Aunque resulte osado, me veo capaz de afirmar que, a lo largo de nuestra vida, podemos prepararnos con relativa solvencia para la mayor parte de circunstancias que pueden ir presentándose en nuestro camino, dejando al margen contadísimas excepciones. Pues bien, sin temor a equivocarme, convendrán conmigo en que una de esas excepciones viene dada por el nacimiento de un hijo. Efectivamente, cuando todo parece controlado, cuando se tiene esa sensación de estar a lomos de tu propia vida y se mira el mundo con cierta arrogancia, fruto del desconocimiento derivado de una insultante juventud, de pronto, en un segundo, todo cambia, se da la vuelta y nunca vuelve a ser igual…nunca más…
No albergo dudas. La vida es cambio, evolución, lucha, éxito, fracaso, victoria, derrota, miedo y superación pues, en caso contrario, qué sentido tendría. Pero eso sí, todo eso queda elevado a la máxima potencia cuando llega ese pequeño ser de no más de cincuenta centímetros que, sin mediar palabra, lo dice todo. Recuerdo como si fuera ayer el nacimiento de nuestros peques. Recuerdo perfectamente la total y abrumadora admiración que sentí (y que todavía siento) hacia mi santa esposa, una valiente, una persona excepcional. Recuerdo que, una vez instalados en la habitación del hospital, de pronto, se abrió la puerta y ahí estaba. Lo que se experimenta en ese momento es el más total y absoluto amor. Nada puede siquiera acercarse a describir esa sensación de felicidad. Hay que vivirlo.
Y desde ese momento, la vida cambia para siempre. En ese preciso instante nos damos cuenta de que comienza la mayor de las aventuras que podemos llegar a afrontar y que, contra lo que pudiera pensarse, y aun sabiéndonos poco preparados, gustosos asumimos el riesgo.

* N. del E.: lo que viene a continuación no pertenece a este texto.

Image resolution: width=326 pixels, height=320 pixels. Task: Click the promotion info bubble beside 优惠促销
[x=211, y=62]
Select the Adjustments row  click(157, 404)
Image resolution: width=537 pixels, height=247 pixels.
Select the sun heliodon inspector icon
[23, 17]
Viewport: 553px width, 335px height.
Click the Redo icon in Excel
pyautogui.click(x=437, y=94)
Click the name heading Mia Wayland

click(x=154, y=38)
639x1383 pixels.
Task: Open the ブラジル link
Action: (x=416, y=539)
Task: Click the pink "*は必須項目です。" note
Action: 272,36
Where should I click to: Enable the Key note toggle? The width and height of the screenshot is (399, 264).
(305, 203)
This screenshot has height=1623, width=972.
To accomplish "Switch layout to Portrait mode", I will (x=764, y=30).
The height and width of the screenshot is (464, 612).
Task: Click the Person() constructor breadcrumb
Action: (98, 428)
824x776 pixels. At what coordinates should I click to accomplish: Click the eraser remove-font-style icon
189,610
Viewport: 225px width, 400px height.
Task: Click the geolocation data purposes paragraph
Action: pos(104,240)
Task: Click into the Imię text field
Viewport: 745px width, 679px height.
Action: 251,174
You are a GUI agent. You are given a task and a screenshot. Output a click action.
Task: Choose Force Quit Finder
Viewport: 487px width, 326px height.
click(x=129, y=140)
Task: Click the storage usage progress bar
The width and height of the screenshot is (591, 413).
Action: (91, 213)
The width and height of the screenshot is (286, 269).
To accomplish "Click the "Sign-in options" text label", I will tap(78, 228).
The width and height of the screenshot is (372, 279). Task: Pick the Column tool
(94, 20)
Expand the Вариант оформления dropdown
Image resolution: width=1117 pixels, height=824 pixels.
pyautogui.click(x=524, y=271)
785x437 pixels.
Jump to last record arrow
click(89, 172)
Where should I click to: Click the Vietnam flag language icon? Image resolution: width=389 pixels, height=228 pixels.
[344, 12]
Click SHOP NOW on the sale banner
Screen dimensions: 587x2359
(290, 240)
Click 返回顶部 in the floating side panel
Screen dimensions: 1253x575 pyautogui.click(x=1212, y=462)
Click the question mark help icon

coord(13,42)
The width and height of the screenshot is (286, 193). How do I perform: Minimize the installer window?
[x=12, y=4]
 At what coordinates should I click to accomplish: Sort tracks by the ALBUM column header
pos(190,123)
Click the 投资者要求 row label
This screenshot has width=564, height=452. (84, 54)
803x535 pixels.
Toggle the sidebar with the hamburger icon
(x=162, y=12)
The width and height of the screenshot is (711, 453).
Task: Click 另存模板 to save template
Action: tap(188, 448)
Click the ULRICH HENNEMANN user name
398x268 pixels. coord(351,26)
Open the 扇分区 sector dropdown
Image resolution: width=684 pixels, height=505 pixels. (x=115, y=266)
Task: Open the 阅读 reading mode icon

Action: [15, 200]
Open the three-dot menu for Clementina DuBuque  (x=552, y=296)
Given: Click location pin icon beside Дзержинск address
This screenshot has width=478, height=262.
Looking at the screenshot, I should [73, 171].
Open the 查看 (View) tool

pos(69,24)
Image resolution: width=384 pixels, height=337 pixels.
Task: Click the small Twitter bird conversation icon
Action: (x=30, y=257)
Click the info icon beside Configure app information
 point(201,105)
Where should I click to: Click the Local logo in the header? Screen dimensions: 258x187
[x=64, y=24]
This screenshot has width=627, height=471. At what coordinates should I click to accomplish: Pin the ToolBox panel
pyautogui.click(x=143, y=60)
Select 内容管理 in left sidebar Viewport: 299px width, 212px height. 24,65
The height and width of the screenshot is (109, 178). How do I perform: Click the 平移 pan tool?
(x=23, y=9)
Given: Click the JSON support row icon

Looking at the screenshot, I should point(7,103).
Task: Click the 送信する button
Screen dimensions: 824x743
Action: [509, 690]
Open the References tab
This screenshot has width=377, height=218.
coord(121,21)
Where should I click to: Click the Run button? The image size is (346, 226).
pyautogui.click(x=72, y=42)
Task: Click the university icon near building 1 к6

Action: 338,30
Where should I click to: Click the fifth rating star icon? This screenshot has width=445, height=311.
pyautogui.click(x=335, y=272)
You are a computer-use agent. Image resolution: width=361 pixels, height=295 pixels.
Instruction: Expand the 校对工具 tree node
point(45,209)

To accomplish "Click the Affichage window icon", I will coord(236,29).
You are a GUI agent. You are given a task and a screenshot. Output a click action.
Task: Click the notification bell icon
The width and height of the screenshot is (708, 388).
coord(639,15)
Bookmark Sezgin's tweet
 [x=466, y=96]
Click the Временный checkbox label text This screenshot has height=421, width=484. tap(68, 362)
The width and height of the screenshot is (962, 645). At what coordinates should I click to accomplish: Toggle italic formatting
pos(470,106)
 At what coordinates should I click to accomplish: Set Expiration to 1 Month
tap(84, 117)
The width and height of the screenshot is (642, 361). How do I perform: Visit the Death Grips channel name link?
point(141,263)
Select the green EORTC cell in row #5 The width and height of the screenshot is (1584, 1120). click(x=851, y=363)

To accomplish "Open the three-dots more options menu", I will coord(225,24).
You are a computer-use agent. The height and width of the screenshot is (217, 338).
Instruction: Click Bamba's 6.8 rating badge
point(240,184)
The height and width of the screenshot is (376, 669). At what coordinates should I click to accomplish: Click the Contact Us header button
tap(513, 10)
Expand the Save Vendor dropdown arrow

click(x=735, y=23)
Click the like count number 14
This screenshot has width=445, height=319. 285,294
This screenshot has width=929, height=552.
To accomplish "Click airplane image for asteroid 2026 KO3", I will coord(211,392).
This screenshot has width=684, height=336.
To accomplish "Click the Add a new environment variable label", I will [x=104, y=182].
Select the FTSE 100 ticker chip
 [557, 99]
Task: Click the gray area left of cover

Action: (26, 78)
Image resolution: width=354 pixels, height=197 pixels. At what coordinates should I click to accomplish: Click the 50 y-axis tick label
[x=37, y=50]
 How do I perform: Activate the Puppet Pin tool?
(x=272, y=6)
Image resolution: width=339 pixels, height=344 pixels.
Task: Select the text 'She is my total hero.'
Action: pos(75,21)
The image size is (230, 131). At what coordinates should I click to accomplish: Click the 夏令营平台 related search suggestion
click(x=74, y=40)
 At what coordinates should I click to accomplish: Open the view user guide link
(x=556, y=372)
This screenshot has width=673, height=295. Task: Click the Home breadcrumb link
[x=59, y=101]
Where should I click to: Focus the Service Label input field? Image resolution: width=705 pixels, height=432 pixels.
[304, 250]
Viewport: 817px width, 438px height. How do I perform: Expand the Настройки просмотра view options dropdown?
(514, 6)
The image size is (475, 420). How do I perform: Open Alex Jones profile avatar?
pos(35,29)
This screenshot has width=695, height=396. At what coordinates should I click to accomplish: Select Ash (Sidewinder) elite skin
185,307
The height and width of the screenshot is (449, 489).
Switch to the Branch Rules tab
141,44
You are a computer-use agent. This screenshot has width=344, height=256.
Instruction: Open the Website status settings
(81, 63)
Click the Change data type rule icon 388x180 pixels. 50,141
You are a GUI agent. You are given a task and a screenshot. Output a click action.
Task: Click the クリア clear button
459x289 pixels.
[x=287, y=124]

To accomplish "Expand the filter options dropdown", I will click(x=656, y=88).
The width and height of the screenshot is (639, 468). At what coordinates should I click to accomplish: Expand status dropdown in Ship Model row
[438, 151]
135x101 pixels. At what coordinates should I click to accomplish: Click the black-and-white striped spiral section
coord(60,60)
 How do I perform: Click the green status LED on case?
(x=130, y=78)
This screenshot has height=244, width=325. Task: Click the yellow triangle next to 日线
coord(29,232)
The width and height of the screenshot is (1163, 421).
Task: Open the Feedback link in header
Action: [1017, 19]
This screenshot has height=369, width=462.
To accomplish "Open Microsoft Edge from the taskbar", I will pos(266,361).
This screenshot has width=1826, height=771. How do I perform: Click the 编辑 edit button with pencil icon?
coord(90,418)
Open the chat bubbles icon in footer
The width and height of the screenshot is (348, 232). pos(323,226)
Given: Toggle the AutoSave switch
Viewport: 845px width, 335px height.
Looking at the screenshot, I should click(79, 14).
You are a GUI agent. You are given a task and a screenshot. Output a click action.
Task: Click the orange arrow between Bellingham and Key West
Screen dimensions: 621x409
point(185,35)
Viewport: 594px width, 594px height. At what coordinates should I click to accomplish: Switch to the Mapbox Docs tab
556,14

Claro que se duerme poco, se sufre mucho, se cambian los hábitos y la rutina la marcan los pequeños de la casa…pero todo, absolutamente todo, merece la pena. Y ello es así desde el momento en que nacen, desde ese primer instante en que asoma su carita y no puedes imaginar nada más hermoso. El “yo” queda desterrado para siempre, ya no somos el centro del universo, y sin que nadie lo pregunte sabemos que lo daríamos todo, absolutamente todo, sin dudarlo un solo instante, por ellos.
Hay polémica sobre si continuar celebrando el Día del Padre y el Día de la Madre. Personalmente, no veo mal que pueda instaurarse también un Día de la Familia pero, del mismo modo, no veo necesario eliminar a padres y madres, de un plumazo. Se puede celebrar todo y no creo que se hieran sensibilidades si seguimos manteniendo unos días que bien pueden ser de celebración y también de recuerdo. Al fin y al cabo, la vida es también pérdida, memoria y respeto por los demás. En ese sentido, es cierto que el lunes, mis hijos, me entregaron un regalo… pero también me lo entregaron antes de ayer, ayer, hoy y espero que mañana hagan lo propio. Cada noche, ese último abrazo y ese maravilloso “te quiero” que susurran ya con las luces apagadas…da sentido a todo. Las discusiones se olvidan, de los encontronazos aprendemos y, en muchas ocasiones, aunque acabemos su madre y yo hablando sobre lo que nos preocupa de sus comportamientos, actitudes y formas de ser…no dejamos de sonreir. Ese “te quiero” nos da toda la fuerza para seguir adelante, nos permite decirnos que también hacemos alguna cosa bien y que debemos continuar trabajando para dejar en este mundo dos maravillosas personas mucho más capaces y mejores que nosotros. Luego cada uno elegirá su camino, su concreta manera de vivir su vida, pero de nosotros depende hacerles entrega del mayor número de herramientas posibles, para que, desde su libertad, y teniendo en cuenta unos determinados valores que para nosotros son importantes, ellos puedan elegir.
Como he dicho al comenzar estas líneas, nada más apasionante que convertirnos en guías de aquello que más queremos, de aquello que más significa para nosotros, aun a sabiendas de que en algún momento sus vidas serán solo suyas, tomarán sus decisiones y decidirán qué rumbo seguir. Pero incluso en esos momentos, que por otra parte espero todavía lejanos, recordaré aquel instante, cuando se abrió la puerta de la habitación del hospital y asomó esa cunita…aquel mágico momento que Gabriel García Márquez no pudo describir mejor: “Cuando un recién nacido aprieta con su pequeño puño, por primera vez, el dedo de su padre, lo tiene atrapado para siempre".
Inés y Luis…os quiero…os queremos con todo nuestro corazón. Vosotros sois el mayor regalo.